In recent times, mainstream news has been too much like tabloid or reality television. If you don’t know what John Ensign, Arnold Schwarzenegger, John Edwards, Anthony Weiner and Dominique Strauss-Kahn have been up to, was it hibernation or blunt force trauma to the head that caused your “long rest?” But because these men have been caught in, or accused of, sexual scandals of varying degrees of severity, news coverage has become obsessive and unavoidable. Are all of these scandals worthy of the same level of public scrutiny? Why are we so fascinated and ready to offer an opinion? And what does this say about us as a society?
One of the first things I noticed was the dynamic that gender played in these scandals. “Boys will be boys,” but the women involved in these situations are often depicted as whores or seductresses who “asked for it.” Let’s be perfectly clear: In cases of sexual harassment and assault, women are victims, not predators. In the alternative, the wives of the powerful men aren’t treated any better. The fact that they trusted their husbands is deemed stupid or naïve. Or they are seen as frigid, power-hungry bitches who must have known they married selfish, cheating jerks. These attitudes strike me as an epic failure for the Feminist movement. It’s disgusting that these clichés about women are part of the conversation about the vices of men.
The threshold question should be whether any of these scandals are our business. The litmus test for whether a politician’s actions require scrutiny could be: Did their actions break the law or the ethical rules? Ensign, Edwards and Strauss-Kahn have allegedly broken the law. In these situations, since we are innocent until proven guilty, the media has an obligation to provide an unbiased reporting of the facts, but without the salacious overkill we’ve been experiencing. Since Louisiana Senator David Vitter was a regular at a Washington brothel, which is illegal, and remains in the US Senate, the air is thick with hypocrisy.
Anthony Weiner deserves special mention. He undoubtedly displayed bad judgment and broke a promise to his wife, but not to his constituents. But should seven terms of committed service to New York be wiped away due to stupid Twitter and Facebook behavior? Evidently, the answer is yes. As of June 21, 2011, Anthony Weiner resigned from the US House of Representatives. But the story of his public life may not truly be over. Ask Eliot Spitzer and President Bill Clinton how quickly we can forgive, but not forget, a sex scandal where sex is actually involved.
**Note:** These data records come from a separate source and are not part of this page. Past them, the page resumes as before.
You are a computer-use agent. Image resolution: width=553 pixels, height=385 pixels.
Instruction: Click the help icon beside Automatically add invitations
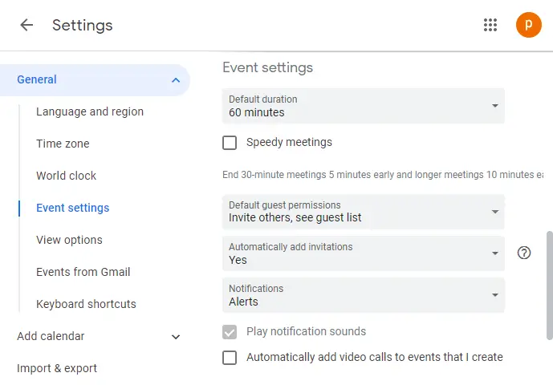[x=524, y=253]
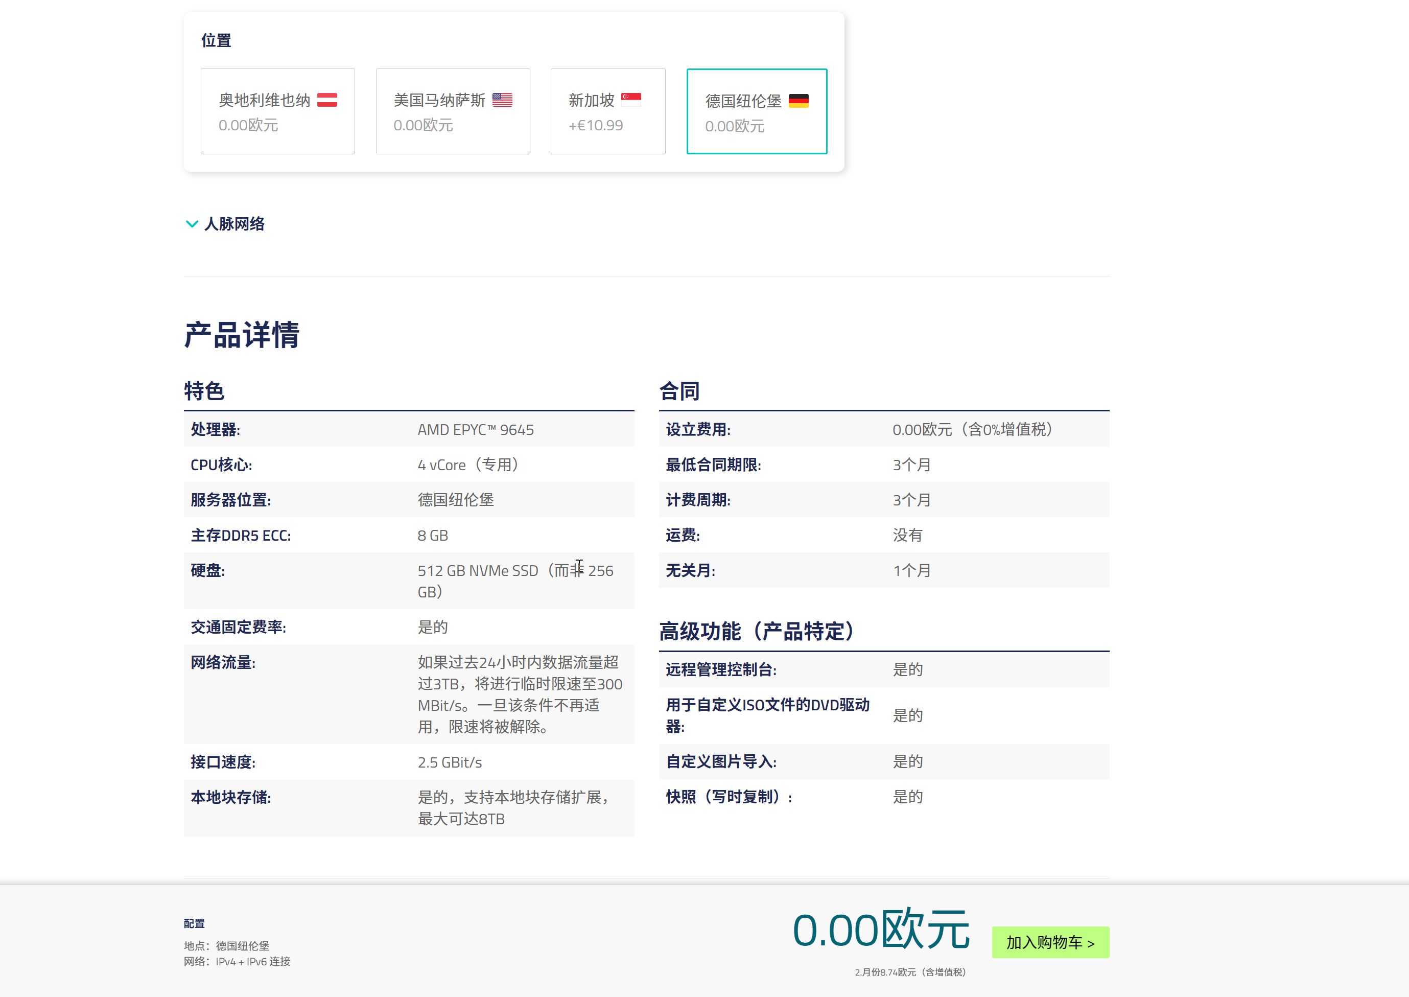Click the 处理器 AMD EPYC 9645 row

pos(409,430)
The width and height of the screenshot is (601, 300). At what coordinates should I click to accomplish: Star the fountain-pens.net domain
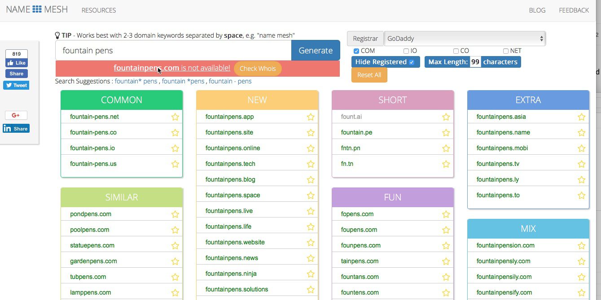[x=175, y=117]
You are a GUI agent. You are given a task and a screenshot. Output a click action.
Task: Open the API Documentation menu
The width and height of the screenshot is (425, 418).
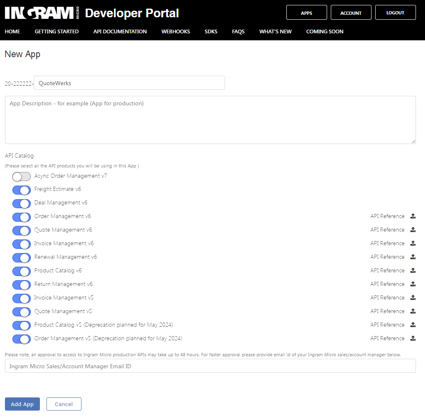click(x=120, y=32)

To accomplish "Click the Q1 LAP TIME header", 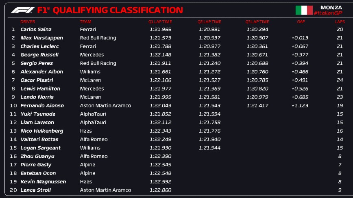I will tap(160, 22).
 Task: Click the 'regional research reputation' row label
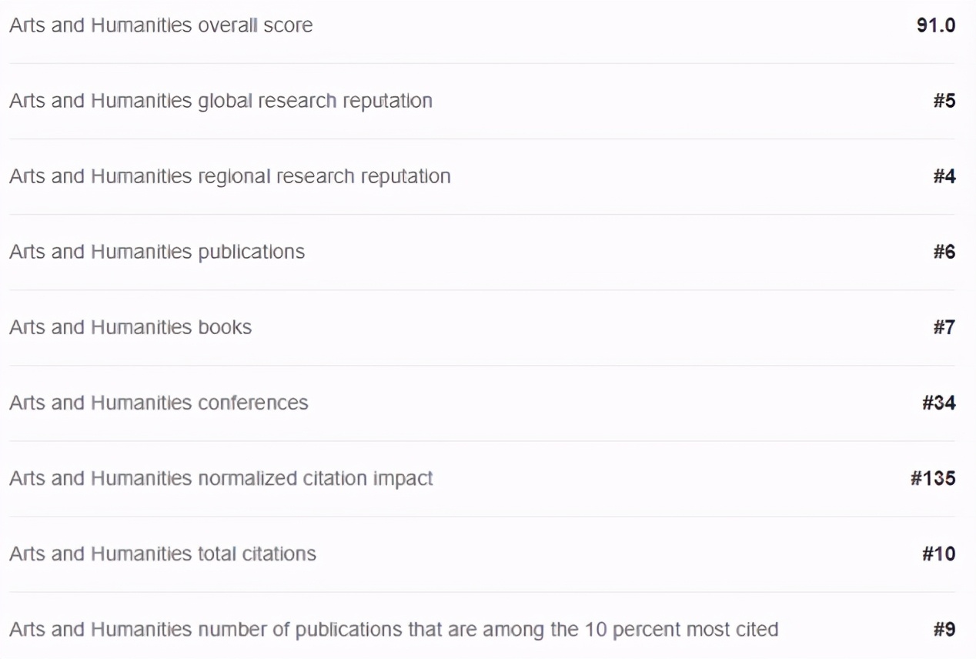click(229, 176)
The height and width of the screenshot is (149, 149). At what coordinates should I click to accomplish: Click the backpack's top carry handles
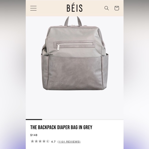(73, 21)
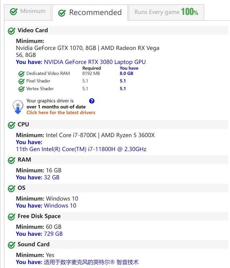Click the Vertex Shader checkmark
Screen dimensions: 230x268
tap(21, 89)
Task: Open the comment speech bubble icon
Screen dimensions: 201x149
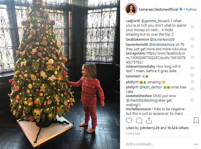Action: 139,121
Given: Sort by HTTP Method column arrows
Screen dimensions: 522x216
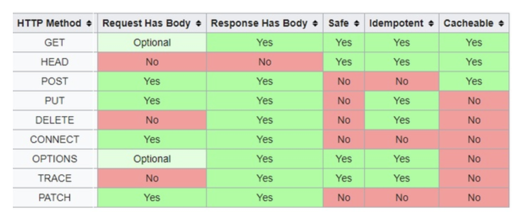Looking at the screenshot, I should click(89, 24).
But when the vices of men, such as Weiner and Schwarzenegger, are private matters and no laws are broken, it really isn’t our business. Let their wives have the last word. We’ve become like the Romans in the Coliseum—we’re bloodthirsty for public humiliation. From our televisions, computers and smart-phones, we play emperor, offering no compassion. Instead, we’re ready to feed politicians to the lions for the hypocritical, judgmental fun of it. But in 2011 when the real scandal of men—their true vice—involves letting weak and powerless Americans go hungry, homeless, unemployed, and uninsured, where is the 24-hour news coverage of that scandal?